Clicky

Imtiaz A. Chaudhry MD PhD FACS | Herpes Zoster HSV HVZ Shingles | Conjunctivitis |

Varicella zoster virus can become latent in the nerve cell bodies and less often in non-neuronal satellite cells of dorsal root, cranial nerve or autonomic ganglion, without causing any symptoms. Varicella zoster virus can become latent in the nerve cell bodies and less often in non-neuronal satellite cells of dorsal root, cranial nerve or autonomic ganglion, without causing any symptoms. Varicella zoster virus can become latent in the nerve cell bodies and less commonly in non-neuronal satellite cells of dorsal root, cranial nerve or autonomic ganglion, without causing any symptoms. Varicella zoster virus can become latent in the nerve cell bodies and less often in non-neuronal satellite cells of dorsal root, cranial nerve or autonomic ganglion, without causing any symptoms. Varicella zoster virus can become latent in the nerve cell bodies and less commonly in non-neuronal satellite cells of dorsal root, cranial nerve or autonomic ganglion, without causing any symptoms. Varicella zoster virus can become latent in the nerve cell bodies and less commonly in non-neuronal satellite cells of dorsal root, cranial nerve or autonomic ganglion, without causing any symptoms. Varicella zoster virus can become latent in the nerve cell bodies and less often in non-neuronal satellite cells of dorsal root, cranial nerve or autonomic ganglion, without causing any symptoms.


Varicella zoster virus can become latent in the nerve cell bodies and less commonly in non-neuronal satellite cells of dorsal root, cranial nerve or autonomic ganglion, without causing any symptoms. Varicella zoster virus can become latent in the nerve cell bodies and less often in non-neuronal satellite cells of dorsal root, cranial nerve or autonomic ganglion, without causing any symptoms. Varicella zoster virus can become latent in the nerve cell bodies and less often in non-neuronal satellite cells of dorsal root, cranial nerve or autonomic ganglion, without causing any symptoms. Varicella zoster virus can become latent in the nerve cell bodies and less often in non-neuronal satellite cells of dorsal root, cranial nerve or autonomic ganglion, without causing any symptoms. Varicella zoster virus can become latent in the nerve cell bodies and less often in non-neuronal satellite cells of dorsal root, cranial nerve or autonomic ganglion, without causing any symptoms. Varicella zoster virus can become latent in the nerve cell bodies and less often in non-neuronal satellite cells of dorsal root, cranial nerve or autonomic ganglion, without causing any symptoms. Varicella zoster virus can become latent in the nerve cell bodies and less commonly in non-neuronal satellite cells of dorsal root, cranial nerve or autonomic ganglion, without causing any symptoms.

Varicella zoster virus can become latent in the nerve cell bodies and less often in non-neuronal satellite cells of dorsal root, cranial nerve or autonomic ganglion, without causing any symptoms. Varicella zoster virus can become latent in the nerve cell bodies and less commonly in non-neuronal satellite cells of dorsal root, cranial nerve or autonomic ganglion, without causing any symptoms. Varicella zoster virus can become latent in the nerve cell bodies and less commonly in non-neuronal satellite cells of dorsal root, cranial nerve or autonomic ganglion, without causing any symptoms. Varicella zoster virus can become latent in the nerve cell bodies and less commonly in non-neuronal satellite cells of dorsal root, cranial nerve or autonomic ganglion, without causing any symptoms. Varicella zoster virus can become latent in the nerve cell bodies and less often in non-neuronal satellite cells of dorsal root, cranial nerve or autonomic ganglion, without causing any symptoms. Varicella zoster virus can become latent in the nerve cell bodies and less often in non-neuronal satellite cells of dorsal root, cranial nerve or autonomic ganglion, without causing any symptoms. Once an episode of chickenpox has resolved, the virus is not eliminated from the body but can go on to cause shingles—an illness with very different symptoms—often numerous years after the initial infection.
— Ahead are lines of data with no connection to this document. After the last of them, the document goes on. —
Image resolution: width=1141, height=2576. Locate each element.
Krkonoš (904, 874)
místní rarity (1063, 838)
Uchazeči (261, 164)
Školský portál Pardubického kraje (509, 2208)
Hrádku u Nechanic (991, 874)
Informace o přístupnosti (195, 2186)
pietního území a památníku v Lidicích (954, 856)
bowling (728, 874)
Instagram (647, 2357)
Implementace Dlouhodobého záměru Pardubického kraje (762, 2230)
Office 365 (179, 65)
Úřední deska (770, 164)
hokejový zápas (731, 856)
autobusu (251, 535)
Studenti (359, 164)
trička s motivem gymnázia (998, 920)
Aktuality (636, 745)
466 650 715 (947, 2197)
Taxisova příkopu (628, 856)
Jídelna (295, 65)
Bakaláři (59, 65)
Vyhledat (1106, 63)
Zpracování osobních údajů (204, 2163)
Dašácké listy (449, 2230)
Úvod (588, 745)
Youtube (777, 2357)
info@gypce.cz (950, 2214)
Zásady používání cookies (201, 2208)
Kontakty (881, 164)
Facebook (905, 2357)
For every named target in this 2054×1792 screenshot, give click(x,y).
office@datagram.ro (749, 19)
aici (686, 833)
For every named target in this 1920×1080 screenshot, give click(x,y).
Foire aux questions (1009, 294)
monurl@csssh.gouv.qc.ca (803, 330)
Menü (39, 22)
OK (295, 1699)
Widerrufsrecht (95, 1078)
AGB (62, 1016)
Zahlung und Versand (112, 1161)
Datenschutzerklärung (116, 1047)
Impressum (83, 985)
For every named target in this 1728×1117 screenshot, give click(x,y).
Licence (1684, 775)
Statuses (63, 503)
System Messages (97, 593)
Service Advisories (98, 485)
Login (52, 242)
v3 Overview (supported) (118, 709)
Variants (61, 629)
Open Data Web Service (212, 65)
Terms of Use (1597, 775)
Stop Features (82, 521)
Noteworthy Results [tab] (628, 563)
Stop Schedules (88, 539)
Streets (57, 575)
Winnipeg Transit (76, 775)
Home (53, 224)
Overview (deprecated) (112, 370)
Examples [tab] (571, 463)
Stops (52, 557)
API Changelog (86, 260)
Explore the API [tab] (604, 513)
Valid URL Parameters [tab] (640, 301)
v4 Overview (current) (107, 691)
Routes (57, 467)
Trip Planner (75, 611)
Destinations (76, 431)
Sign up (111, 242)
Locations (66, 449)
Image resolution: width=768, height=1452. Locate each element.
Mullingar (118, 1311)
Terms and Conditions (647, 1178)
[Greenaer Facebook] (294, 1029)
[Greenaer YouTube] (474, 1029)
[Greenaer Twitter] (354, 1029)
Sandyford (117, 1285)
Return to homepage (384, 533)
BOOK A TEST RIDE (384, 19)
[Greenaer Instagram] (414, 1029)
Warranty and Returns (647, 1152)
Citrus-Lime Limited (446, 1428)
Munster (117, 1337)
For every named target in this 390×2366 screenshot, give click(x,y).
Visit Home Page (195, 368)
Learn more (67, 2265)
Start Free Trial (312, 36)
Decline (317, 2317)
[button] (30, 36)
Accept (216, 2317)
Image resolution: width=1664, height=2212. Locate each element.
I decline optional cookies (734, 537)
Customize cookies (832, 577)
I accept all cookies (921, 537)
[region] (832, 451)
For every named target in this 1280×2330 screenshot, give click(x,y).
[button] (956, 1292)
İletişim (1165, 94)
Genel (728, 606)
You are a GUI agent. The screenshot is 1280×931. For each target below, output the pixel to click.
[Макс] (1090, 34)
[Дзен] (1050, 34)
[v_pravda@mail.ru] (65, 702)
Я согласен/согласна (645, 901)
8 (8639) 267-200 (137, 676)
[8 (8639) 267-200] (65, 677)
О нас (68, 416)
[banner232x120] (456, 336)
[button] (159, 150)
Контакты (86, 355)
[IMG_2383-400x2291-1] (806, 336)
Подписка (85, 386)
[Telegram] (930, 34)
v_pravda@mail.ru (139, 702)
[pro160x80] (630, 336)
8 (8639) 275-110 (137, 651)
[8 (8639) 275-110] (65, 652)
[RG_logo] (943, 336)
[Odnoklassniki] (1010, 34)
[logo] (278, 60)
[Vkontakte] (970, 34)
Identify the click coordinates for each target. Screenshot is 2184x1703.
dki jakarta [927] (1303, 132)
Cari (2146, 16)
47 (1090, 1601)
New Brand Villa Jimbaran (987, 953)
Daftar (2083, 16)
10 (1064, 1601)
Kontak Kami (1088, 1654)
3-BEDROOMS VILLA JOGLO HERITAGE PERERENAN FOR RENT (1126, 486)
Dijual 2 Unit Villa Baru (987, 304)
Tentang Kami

Once an episode of chickenpox has resolved, the virus is not eliminated from the body but can go on to cause shingles—an illness with very different symptoms—often various years after the initial infection. Once an episode of chickenpox has resolved, the virus is not eliminated from the body but can go on to cause shingles—an illness with very different symptoms—often various years after the initial infection. Once an episode of chickenpox has resolved, the virus is not eliminated from the body but can go on to cause shingles—an illness with very different symptoms—often several years after the initial infection. Once an episode of chickenpox has resolved, the virus is not eliminated from the body but can go on to cause shingles—an illness with very different symptoms—often various years after the initial infection. Once an episode of chickenpox has resolved, the virus is not eliminated from the body but can go on to cause shingles—an illness with very different symptoms—often several years after the initial infection. The initial infection with varicella zoster virus (VZV) causes the acute (short-lived) illness chickenpox which generally occurs in children and young people.